Les statines sont-elles dangereuses ? Outre le fait que cela coûte cher au patient et à la Sécu, la consommation à outrance de ces médicaments peut-être nocive. Au printemps dernier, l'autorité de santé américaine a en effet alerté sur le risque de fortes douleurs musculaires, de diabète et même de perte de mémoire qu'elle entrainé.

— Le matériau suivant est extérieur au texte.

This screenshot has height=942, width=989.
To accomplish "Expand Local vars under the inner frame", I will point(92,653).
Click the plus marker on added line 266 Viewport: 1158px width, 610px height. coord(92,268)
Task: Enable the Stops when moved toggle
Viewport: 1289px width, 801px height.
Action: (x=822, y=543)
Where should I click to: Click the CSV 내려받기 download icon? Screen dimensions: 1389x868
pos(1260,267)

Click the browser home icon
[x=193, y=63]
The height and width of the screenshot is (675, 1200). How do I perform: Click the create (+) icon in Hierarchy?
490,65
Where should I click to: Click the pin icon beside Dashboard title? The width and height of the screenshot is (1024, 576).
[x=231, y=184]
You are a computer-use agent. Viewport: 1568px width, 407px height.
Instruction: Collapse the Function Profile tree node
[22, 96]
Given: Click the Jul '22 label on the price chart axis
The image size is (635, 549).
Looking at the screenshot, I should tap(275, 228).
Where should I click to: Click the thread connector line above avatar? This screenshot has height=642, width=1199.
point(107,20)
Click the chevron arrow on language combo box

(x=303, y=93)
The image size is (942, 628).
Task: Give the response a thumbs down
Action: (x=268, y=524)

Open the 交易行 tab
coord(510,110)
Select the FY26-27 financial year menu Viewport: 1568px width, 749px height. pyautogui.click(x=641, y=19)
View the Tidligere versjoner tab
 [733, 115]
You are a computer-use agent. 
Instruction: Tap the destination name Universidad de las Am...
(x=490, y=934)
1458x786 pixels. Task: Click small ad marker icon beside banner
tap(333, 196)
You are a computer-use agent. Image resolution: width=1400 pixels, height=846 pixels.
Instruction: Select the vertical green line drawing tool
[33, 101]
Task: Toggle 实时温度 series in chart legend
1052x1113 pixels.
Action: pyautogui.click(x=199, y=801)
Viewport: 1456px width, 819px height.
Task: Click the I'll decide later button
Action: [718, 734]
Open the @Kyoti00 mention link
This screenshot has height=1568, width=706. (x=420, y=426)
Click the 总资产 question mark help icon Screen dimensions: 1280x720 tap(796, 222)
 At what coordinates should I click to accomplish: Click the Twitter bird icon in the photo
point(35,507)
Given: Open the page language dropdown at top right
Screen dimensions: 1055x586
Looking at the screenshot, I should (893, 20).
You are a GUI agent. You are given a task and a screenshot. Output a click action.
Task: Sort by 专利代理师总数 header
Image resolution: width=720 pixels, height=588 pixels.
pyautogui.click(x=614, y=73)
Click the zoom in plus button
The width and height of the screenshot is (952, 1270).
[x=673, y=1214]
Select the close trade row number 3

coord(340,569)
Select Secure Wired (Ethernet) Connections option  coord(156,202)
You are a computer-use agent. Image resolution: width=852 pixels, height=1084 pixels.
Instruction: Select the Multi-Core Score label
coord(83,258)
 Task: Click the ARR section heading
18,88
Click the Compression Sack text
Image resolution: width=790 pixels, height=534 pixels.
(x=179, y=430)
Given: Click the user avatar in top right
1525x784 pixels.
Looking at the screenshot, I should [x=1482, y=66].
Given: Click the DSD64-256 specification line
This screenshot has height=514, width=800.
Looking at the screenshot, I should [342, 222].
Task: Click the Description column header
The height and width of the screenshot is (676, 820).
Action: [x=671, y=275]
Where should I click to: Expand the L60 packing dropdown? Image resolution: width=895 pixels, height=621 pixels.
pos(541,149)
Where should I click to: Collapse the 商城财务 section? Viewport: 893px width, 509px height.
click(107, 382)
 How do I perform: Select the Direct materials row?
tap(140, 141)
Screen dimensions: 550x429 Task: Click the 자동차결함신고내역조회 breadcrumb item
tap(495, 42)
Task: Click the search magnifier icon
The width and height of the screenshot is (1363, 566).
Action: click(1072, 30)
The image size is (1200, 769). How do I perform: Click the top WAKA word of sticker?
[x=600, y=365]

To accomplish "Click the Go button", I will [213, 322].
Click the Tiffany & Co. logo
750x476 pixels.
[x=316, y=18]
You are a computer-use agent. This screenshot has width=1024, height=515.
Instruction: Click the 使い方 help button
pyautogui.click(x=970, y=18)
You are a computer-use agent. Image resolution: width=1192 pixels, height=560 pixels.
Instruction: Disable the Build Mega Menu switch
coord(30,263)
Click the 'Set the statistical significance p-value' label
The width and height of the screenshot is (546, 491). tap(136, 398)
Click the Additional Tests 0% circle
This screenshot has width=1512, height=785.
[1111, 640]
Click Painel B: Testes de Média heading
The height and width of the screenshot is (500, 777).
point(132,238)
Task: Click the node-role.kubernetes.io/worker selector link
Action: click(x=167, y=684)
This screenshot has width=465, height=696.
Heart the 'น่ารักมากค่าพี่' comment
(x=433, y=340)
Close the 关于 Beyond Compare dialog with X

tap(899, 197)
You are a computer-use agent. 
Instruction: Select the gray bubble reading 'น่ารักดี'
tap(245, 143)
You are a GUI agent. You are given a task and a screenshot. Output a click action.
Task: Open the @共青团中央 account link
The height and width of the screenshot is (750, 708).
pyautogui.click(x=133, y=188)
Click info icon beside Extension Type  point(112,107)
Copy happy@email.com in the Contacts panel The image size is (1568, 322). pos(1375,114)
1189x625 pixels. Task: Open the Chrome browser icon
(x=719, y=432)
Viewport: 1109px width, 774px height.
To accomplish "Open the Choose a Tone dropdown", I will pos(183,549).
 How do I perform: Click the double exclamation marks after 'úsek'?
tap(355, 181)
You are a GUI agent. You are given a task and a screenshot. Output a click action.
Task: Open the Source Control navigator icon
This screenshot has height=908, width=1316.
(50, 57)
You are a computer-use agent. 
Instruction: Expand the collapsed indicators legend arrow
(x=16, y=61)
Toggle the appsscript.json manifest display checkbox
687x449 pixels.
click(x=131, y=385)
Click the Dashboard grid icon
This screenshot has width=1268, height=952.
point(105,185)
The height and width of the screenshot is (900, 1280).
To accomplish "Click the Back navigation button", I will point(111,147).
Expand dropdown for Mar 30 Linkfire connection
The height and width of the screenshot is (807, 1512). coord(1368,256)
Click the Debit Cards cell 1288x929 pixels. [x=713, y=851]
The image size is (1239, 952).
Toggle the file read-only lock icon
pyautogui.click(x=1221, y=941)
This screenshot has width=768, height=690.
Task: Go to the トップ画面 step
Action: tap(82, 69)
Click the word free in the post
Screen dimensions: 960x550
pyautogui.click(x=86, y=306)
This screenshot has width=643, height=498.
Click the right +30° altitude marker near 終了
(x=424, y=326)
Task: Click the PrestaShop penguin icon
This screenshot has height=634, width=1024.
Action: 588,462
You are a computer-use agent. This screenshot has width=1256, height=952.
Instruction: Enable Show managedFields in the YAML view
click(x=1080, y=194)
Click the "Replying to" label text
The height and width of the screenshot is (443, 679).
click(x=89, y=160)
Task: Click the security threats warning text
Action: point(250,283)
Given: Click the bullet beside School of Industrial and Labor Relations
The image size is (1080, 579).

La vérité entre les deux ? Le cholestérol est-il dangereux ? Faut-il le traiter ? Difficile de dire qui a raison entre les pros et anti-traitement. D'autant que la santé n'est pas le seul enjeu. Les statines représentent le plus gros marché du médicament, avec un chiffre d’affaires en 2011 de 25 milliards de dollars pour les groupes pharmaceutiques. Du coup, beaucoup de soupçons de conflits d'intérêt pèsent sur les défenseurs du traitement. Pour la Haute Autorité française de santé (HAS), il faut continuer de prescrire les statines, mais uniquement pour les personnes présentant des risques ou des antécédents cardiovasculaires. Dans ces cas là, l'autorité continue d'affirmer que les statines font sensiblement diminuer la mortalité et le risque d'AVC. En 2005, une étude de l'assurance-maladie affirmait la même chose. Le hic ? Elle précisait également que 60% des personnes consommant ces médicaments ne présentaient qu’un " risque cardio-vasculaire faible".